Friday, 6 July 2012

Adding to the Super Six of Diabetes?

The Super Six of Diabetes recently won a Health Service Journal - Integrated Care Award for Diabetes Care where the caseload in diabetes is split between specialists (covering the so-called super six) and primary care covering the rest. Importantly there was a stronger link to the specialist diabetes teams allowing support for grey cases.

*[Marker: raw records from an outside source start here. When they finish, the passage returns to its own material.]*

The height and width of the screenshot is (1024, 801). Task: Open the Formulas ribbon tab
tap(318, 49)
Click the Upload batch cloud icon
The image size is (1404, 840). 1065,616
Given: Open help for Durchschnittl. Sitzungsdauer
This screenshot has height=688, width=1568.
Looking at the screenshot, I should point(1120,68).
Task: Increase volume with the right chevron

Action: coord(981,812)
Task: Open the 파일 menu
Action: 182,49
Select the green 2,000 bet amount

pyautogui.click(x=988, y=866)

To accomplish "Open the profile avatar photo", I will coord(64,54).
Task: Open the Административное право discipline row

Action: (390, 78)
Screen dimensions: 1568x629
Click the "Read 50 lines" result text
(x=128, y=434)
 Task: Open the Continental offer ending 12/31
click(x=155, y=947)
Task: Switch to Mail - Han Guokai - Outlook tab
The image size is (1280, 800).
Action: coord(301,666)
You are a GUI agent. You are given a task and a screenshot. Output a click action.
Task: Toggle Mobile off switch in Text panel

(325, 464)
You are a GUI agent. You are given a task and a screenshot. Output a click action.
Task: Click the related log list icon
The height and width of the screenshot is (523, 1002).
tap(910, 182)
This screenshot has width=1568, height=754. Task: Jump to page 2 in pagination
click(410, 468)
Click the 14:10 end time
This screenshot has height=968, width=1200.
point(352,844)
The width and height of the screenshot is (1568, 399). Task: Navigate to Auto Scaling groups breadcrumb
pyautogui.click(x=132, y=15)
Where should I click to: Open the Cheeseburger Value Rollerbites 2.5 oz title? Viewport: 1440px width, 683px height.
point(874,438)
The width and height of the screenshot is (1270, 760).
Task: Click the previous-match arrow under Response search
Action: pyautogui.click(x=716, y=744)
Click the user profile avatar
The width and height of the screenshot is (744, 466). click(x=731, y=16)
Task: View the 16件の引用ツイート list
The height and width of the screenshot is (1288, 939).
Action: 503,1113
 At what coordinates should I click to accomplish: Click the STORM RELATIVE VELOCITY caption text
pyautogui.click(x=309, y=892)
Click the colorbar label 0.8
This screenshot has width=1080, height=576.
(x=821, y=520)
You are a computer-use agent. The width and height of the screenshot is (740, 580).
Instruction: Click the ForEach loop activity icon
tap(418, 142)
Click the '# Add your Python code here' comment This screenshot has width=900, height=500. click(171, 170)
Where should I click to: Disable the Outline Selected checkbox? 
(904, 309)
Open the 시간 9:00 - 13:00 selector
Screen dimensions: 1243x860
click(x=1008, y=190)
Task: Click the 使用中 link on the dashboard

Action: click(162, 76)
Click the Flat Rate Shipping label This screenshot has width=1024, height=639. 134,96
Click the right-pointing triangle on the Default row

It involved redefining the job plans of the consultants and, in the words of Partha Kar from Portsmouth:

"As a specialist body, we could either continue to wish for what could happen, or we could pick up the gauntlet and join up with primary care to create a way of working which just might suit all."

The Super Six was defined in the same paper as:

"In general, there was broad agreement on the 'super six': antenatal diabetes, diabetic foot care, renal (estimated glomerular filtration rate <30), insulin pumps, type 1 / adolescent diabetes (unstable control), and inpatient diabetes."

http://www.practicaldiabetes.com/SpringboardWebApp/userfiles/espdi/file/September%202011/MoC%20Kar2.pdf

I negotiated a similar division of labour between my NHS Trust and the Local Health Board in South Wales in 2004-5 (but admittedly without the agreed change in job plans).

Caterham 7 Supersport, 1.6 K series 140 bhp
Being a driver of a Caterham Seven Supersport I'd be an advocate for adding at least one super service to the six - which we were developing at the time. The older person with diabetes. A geriatrician with an interest in, and training in diabetes, should lead the service for the frail elderly and liaise closely with primary care colleagues. A key advantage would be to reduce harm from over-medication and reduce admissions to hospital.

I'm catching up with the innovative Dr Kar next week so I shall press my case.

2 comments:

  1. Dean - have you taken a look at the integrated diabetic care pathways in Tower Hamlets Primary Care Networks? This is a good example of how networks of GP practices working together in the same geographical location using a structured care approach with regular MDT meetings have made a significant improvement to diabetic care in the area. An important contribution to this improvement has been the primary care contract and the use of incentives through hitting targets based on network achievement as a whole.